Soroti program cofiring biomassa untuk PLTU batubara PLN, begini catatan IEEFA



KONTAN.CO.ID - JAKARTA. Institute for Energy Economics and Financial Analysis (IEEFA) meminta PLN mewaspadai berbagai potensi risiko dalam implementasi program cofiring. IEEFA juga meminta PLN melihat contoh dari negara lain seperti Amerika Serikat (AS) dan China yang belum berhasil bahkan tidak mendukung pemanfaatan cofiring.

Analis Keuangan Energi IEEFA Putra Adhiguna menyampaikan, ada beberapa pertanyaan penting yang harus dijawab PLN mengenai kelayakan ekonomi, stabilitas pasokan bahan baku, dan tantangan teknis terkait perpanjangan umur pembangkit listrik tenaga batubara menggunakan cofiring.

Mengingat dalam setahun terakhir, tim kebijakan energi Indonesia menaruh perhatian besar untuk memperpanjang umur armada pembangkit listrik tenaga batubara (PLTU) PT PLN (Persero) dengan mengalihkan sebagian kecil penggunaan bahan bakar dari batubara ke biomassa.


IEEFA pun menyoroti program cofiring  dalam pencapaian target bauran energi terbarukan 23% pada 2025. "Tanpa ada insentif yang signifikan dari pemerintah, menjadi pertanyaan besar apakah PLN akan dapat menjalankan cofiring tanpa menghadapi hambatan teknis dan keuangan," kata Adhiguna dalam keterangan tertulis yang dikutip Kontan.co.id, Selasa (9/2).

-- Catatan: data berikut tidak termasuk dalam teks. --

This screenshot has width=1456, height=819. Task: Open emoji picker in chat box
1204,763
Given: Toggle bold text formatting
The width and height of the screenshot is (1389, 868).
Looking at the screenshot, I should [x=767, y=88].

Baca Juga: Selama satu dekade, pemerintah menyuntik Rp 186,47 triliun ke BUMN

Menurutnya, rencana cofiring yang diajukan oleh Kementerian Energi dan Sumber Daya Mineral (ESDM) akan membutuhkan penciptaan industri biomassa dalam skala yang sangat besar, untuk menyediakan suplai bahan bakar cofiring yang stabil sebesar 4 juta ton sampai 9 juta ton setiap tahunnya.

Adhiguna membeberkan bahwa cofiring sebenarnya merupakan teknologi yang sudah digunakan di sejumlah negara sejak akhir tahun 1990-an. Namun hambatan dalam penggunaannya tidak banyak berubah selama 20 tahun terakhir.

Hambatan termasuk pada harga biomassa yang tinggi, tergantung pada kandungan energinya. Selain itu, membangun rantai pasok bahan baku yang stabil juga dinilai sulit, serta berbagai tantangan teknis yang kemungkinan besar akan membebani PLN secara operasional dan keuangan.

"Jika berbagai hambatan tersebut tidak dapat diatasi, belum jelas apakah teknologi ini dapat berkembang secara efisien di Indonesia. Apalagi mengingat betapa beragamnya kondisi geografis Indonesia," ujar Adhiguna.